:: Work order A ::
Decide whether each statement agrees with the article on pandemic-era church life: (i) Granitsas officiated Morse's wedding in 1985; (ii) before the pandemic, about 30 people regularly attended Sunday services; (iii) Ewart said a class designed for COVID already existed. For each, answer yes or no and quote the deciding words of the article.
:: Work order B ::
Reproduce the stretch of the article on pandemic-era church life from "However, no amount" through "and blog posts.".
:: Work order C ::
List every person named in the article on pandemic-era church life.

:: Text for analysis ::
BEGIN
By Dnee Sirichantaropas
Rev. Nicholas Granitsas sat in his office, praying, while across town, his long-time friend and parishioner, Roland Morse, was buried alone. Granitsas looked up at the crucifix, his hands shaking underneath the fluorescent lights. He wished he could be with his friend during his final moments. But the dangers of COVID-19 made it impossible.
This has become Granitsas’ new reality. He was no longer able to perform rituals or fulfill his usual duties. When Morse died in the ICU at Massachusetts General Hospital, he was one in a long line of Granitsas’ parishioners who will meet the same fate.
“I should’ve been there,” Granitsas said. The two men were friends for over 40 years. Granitsas officiated Morse’s wedding ceremony in 1985 and was saddened that he couldn’t perform his funeral services. “He was on the verge of death,” Granitsas said. “And I wasn’t able to be there with him.”
Congregational churches and worship services, long known for their adherence to tradition, have been significantly transformed due to the pandemic.
More than 90 percent of regular churchgoers in the United States reported that their churches closed to prevent the virus’ spread, according to a survey by the Pew Research Center.
Prior to the pandemic, about 175 people regularly attended Sunday services, Granitsas said. Now, about 30 people attend Mass. “Before the pandemic, we had three hardcore regulars in their 90s that never missed a single service,” Granitsas fondly recalled.
The Church has been offering live stream resources for those unable to attend in-person, he said. “Our attendance for live services has greatly reduced,” he said. “But actually, I think we have more altogether because we have people watching on the stream.”
Dr. John H. Ewart, director of Pastoral Leadership at the Southeastern Baptism Theological Seminary, said counseling classes and crisis intervention classes are part of the pastoral care training.
However, no amount of training could have prepared church leaders on how to shepherd their congregants during the pandemic.
“It’s been a huge shock to try to walk through the minefield of a church during a pandemic,” Ewart said.
According to Ewart, there has been an increase in ministers’ resources on how to handle the pandemic. Centers for preaching and pastoral leadership, faith, culture, and missions have released special resources that range from podcasts to panel discussions and blog posts.
“There was not a class that was designed for COVID,” Ewart said. “But it will certainly be a part of the curriculum from now on.”
One of the most difficult challenges Granitsas has had to face is losing close friends and people he considers family.
When Granitsas and his family first moved to Revere in 1970, the friendly couple next door would always come over to help out and babysit Granitsas’ young child. “They both died of COVID a month ago,” he said. Although Granitsas feels disheartened by all the losses, his faith remains unbroken.
“I still have this joy that no one can take away from me,” Granitsas said. “It’s a gift from God.”
END
:: Dataset extract ::
BEGIN
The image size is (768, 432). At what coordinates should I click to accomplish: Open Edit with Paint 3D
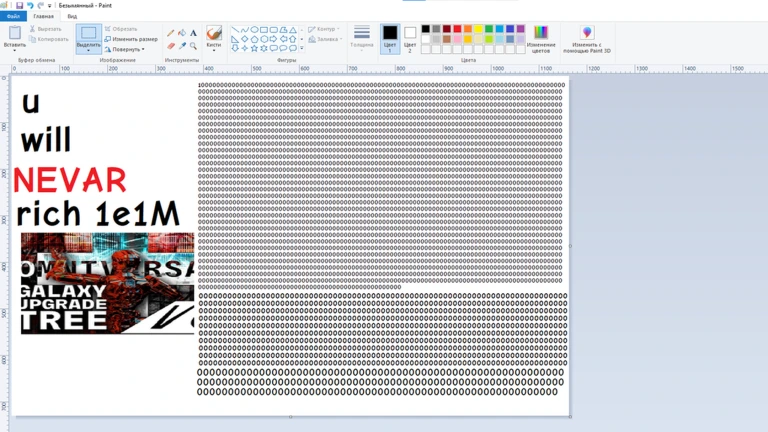click(587, 39)
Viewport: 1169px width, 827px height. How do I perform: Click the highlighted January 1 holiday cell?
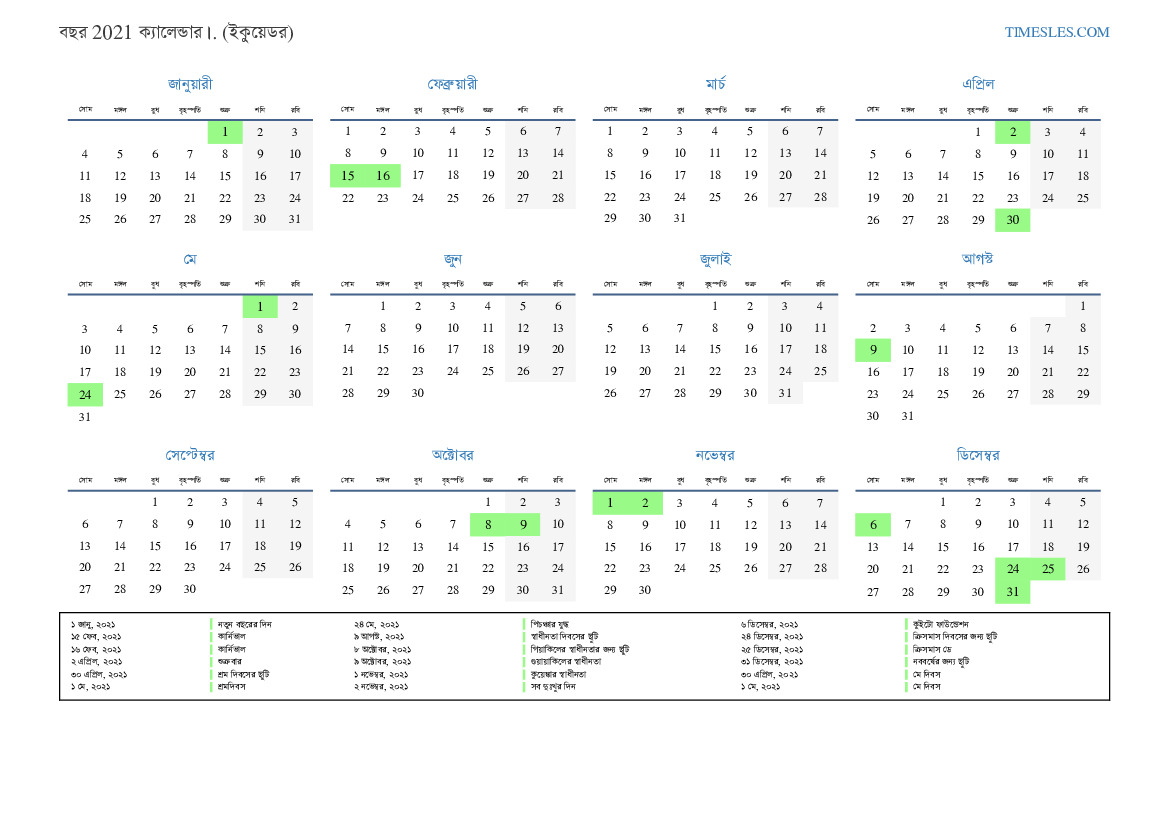[225, 132]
END
:: Your response A ::
(i) Yes: "Granitsas officiated Morse’s wedding ceremony in 1985"
(ii) No: "Prior to the pandemic, about 175 people regularly attended Sunday services"
(iii) No: "There was not a class that was designed for COVID"

:: Your response B ::
However, no amount of training could have prepared church leaders on how to shepherd their congregants during the pandemic.
“It’s been a huge shock to try to walk through the minefield of a church during a pandemic,” Ewart said.
According to Ewart, there has been an increase in ministers’ resources on how to handle the pandemic. Centers for preaching and pastoral leadership, faith, culture, and missions have released special resources that range from podcasts to panel discussions and blog posts.

:: Your response C ::
Dnee Sirichantaropas
Nicholas Granitsas
Roland Morse
John H. Ewart